Evolutionsbiologen fragen nicht nach den aktuellen, für die handelnden Individuen bedeutsamen Motiven und Ursachen, sondern nach den stammesgeschichtlichen Wurzeln des Handelns. Sie unterscheiden zwischen proximaten und ultimaten Ursachen von Verhalten.

Evolutionsbiologen führen stammesgeschichtlich aufzeigbare Neuerwerbungen darauf zurück, dass sie den Überlebenswert und die Reproduktionsrate der betreffenden Art erhöhen. Im Falle des Orgasmus ist es der Steigerung der Reproduktionsrate sehr förderlich, wenn Mann und Frau sexuelle Interaktionen wegen der damit verbundenenen äußerst angenehmen Gefühlszustände häufig und gern wiederholen.

Die Argumentation der Evolutionsbiologen stimmt also mit der heutigen gesellschaftlich populären Anschauung überein, dass Sex um seiner selbst willen praktiziert werde. Gleichwohl argumentieren sie, dass es über Jahrtausende durch Selektion zu dieser Veränderung kam und es sich um genetisch beeinflusste Verhaltens- und Erlebnisweisen handelt.

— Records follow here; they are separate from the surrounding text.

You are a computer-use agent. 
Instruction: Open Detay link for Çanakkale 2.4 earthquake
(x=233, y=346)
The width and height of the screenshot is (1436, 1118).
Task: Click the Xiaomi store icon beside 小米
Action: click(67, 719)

Die Orgasmusfähigkeit von Mann und Frau trägt - stammesgeschichtlich betrachtet - wesentlich zur Arterhaltung bei, weil in einer gefestigten Partnerschaft sowohl der Nachwuchs besser versorgt als auch der Geschlechtsverkehr relativ umstandlos herbeigeführt werden konnte. (Vergl. Partnerschafts-selektive Eigenschaft des Orgasmus)

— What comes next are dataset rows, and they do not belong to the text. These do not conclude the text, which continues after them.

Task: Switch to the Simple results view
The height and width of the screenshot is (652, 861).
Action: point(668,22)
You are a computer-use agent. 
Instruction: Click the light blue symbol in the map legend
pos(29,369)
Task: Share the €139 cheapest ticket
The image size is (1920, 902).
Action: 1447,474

Dieser evolutionsbiologischen Argumentationskette folgend interpretieren Sexualwissenschaftler auch die verschiedenen Formen homosexueller Beziehungen als Folge der ursächlich den Fortbestand der Art förderlichen Partnerbindung, die sich dann von der starren Festlegung auf gegengeschlechtliche Partner gelöst habe.

Wissenschaftliche Forschungen und Erkenntnisse im Verlauf der Zeiten

Bis Mitte des 20. Jahrhunderts

Da die Scheidenwand fast keine Nerven aufweist, erleben die meisten Frauen den Orgasmus nur, wenn bestimmte erotische Zentren stimuliert werden, z.B. die Klitoris, der G-Punkt, A-Punkt oder andere - Frauen haben bei der Stimulation individuelle Vorlieben und reagieren darauf jeweils sehr unterschiedlich. Aus diesem Grund nahmen Wissenschaftler lange an, dass Frauen grundsätzlich nicht orgasmusfähig seien. (Vergl. Kapitel Orgasmus und Rollenklischees)

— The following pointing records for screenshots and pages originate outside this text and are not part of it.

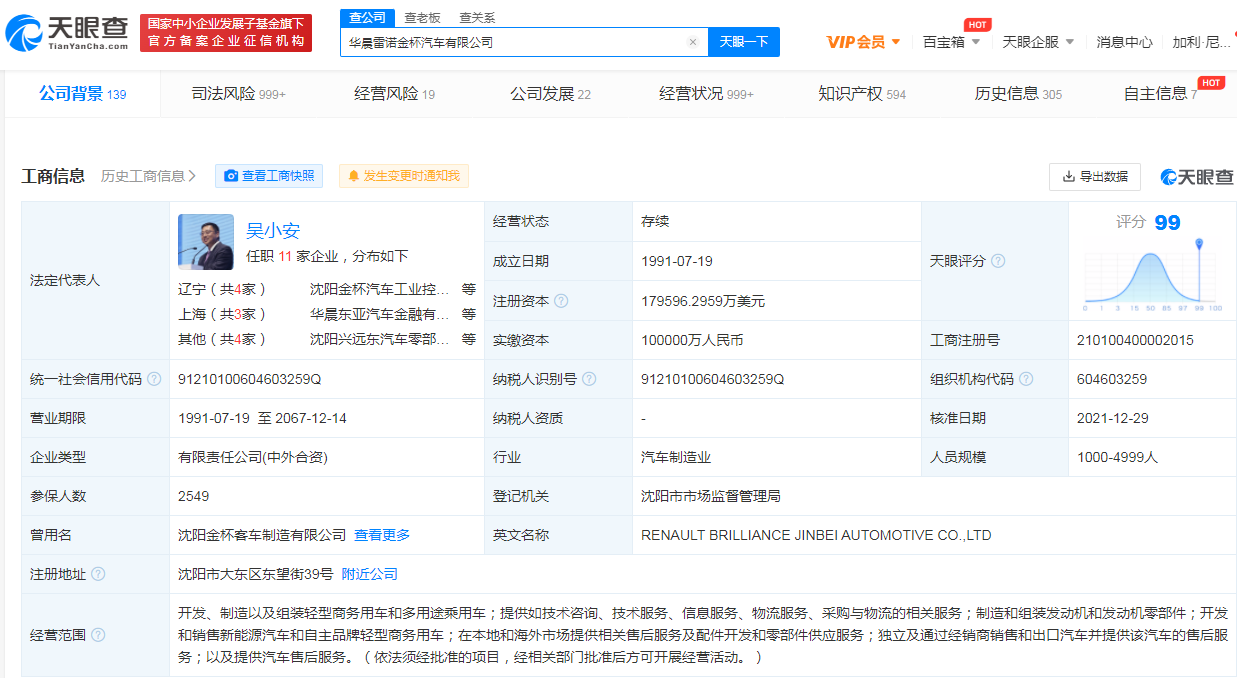1237x678 pixels.
Task: Click help icon beside 统一社会信用代码
Action: pyautogui.click(x=154, y=379)
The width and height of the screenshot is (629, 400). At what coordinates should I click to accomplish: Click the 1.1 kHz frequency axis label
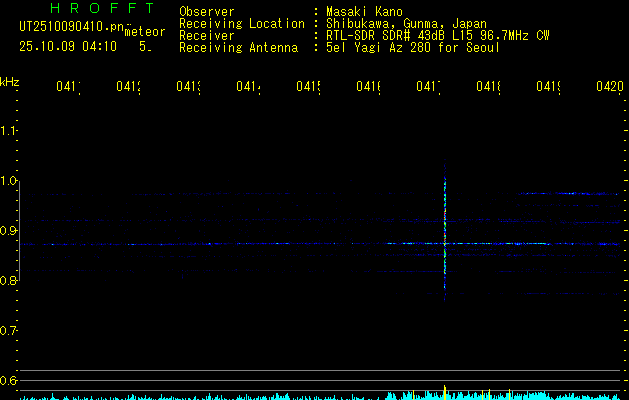point(9,131)
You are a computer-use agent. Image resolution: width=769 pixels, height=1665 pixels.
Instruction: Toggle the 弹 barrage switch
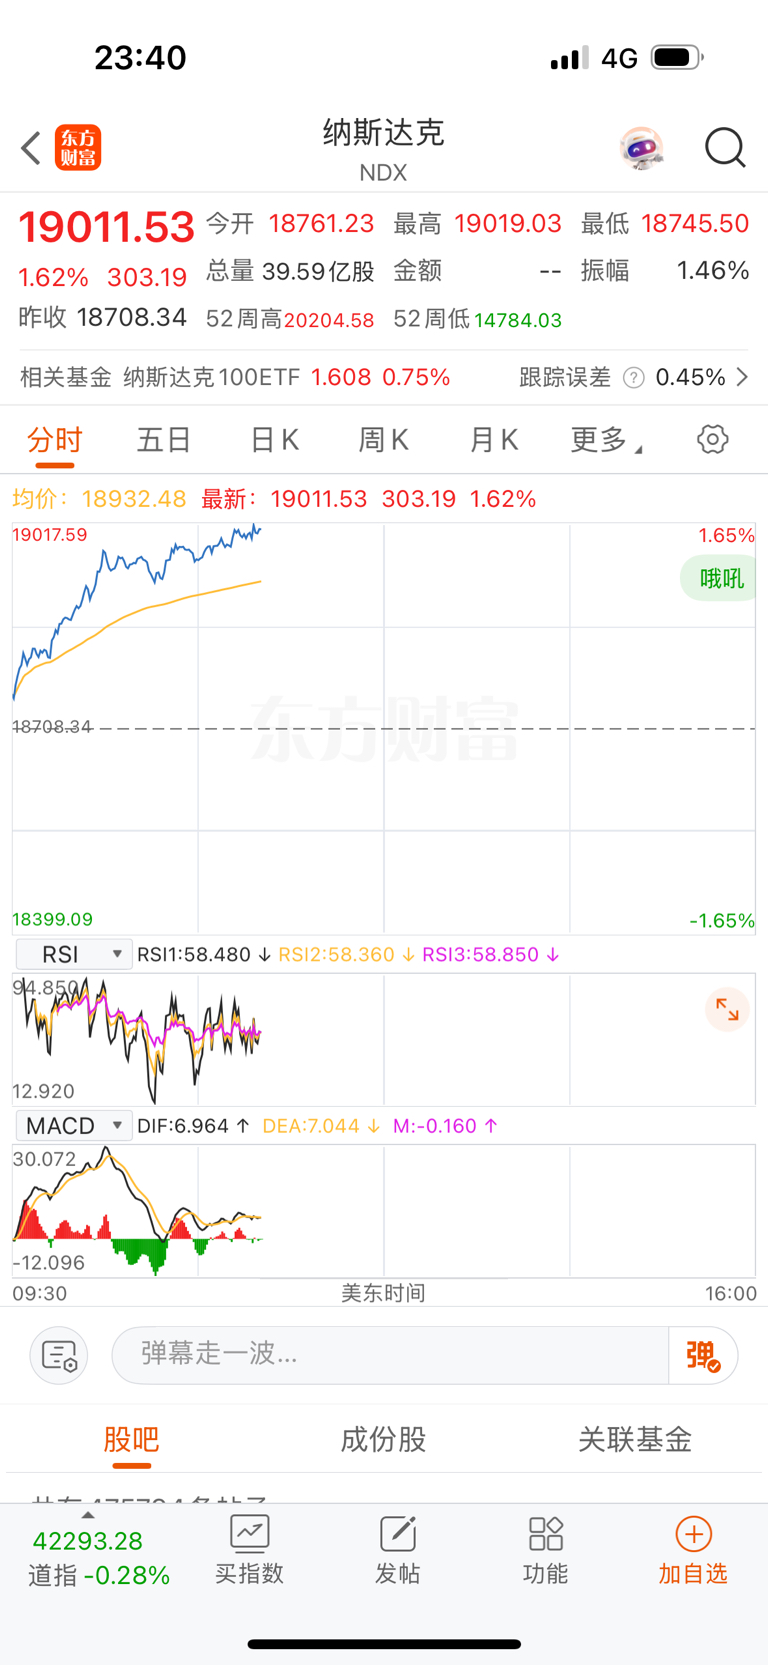[703, 1355]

Zweite Hälfte des 20. Jahrhunderts

Veränderte Moralansprüche, die Erfahrungen des Zweiten Weltkrieges, der schwindende Einfluss der Kirchen und bessere wissenschaftliche Untersuchungs- und Forschungsmethoden haben es den Forschern ermöglicht, Licht in das Dunkel des Orgasmus zu bringen:

  • In den 50er Jahren entdeckte der Gynäkologe Ernst Gräfenstein ein Lustzentrum der Frau, den nach ihm benannten G-Punkt.
  • Wenig später machte der Zoologe und Sexualforscher Alfred Charles Kinsey bahnbrechende Entdeckungen im Bereich der weiblichen Lust.
  • Masters und Johnson untersuchten in den 1960er Jahren den menschlichen sexuellen Reaktionszyklus und den dabei ablaufenden Orgasmus aus wissenschaftlicher Sicht. Dabei sollten die Versuchspersonen ihren Koitus und die Stimulation bis zum Orgasmus unter Laborbedingungen durchführen. Sie untersuchten primär die sexuellen Reaktionen von Menschen, die ein außergewöhnlich hohes sexuelles Interesse hatten. Es entstand eine Idealkurve, die allerdings eher für sexuelle Hochleistungssportler als für die Durchschnittsbevölkerung repräsentativ war. Masters und Johnson gingen vom ständigen Vorhandensein eines sexuellen Triebes aus, der lediglich einer effektiven Stimulation bedarf, um einen Orgasmus zu produzieren. Spätere Wissenschaftler warfen ihnen vor, die Sexualität auf das Erreichen des Orgasmus zu reduzieren.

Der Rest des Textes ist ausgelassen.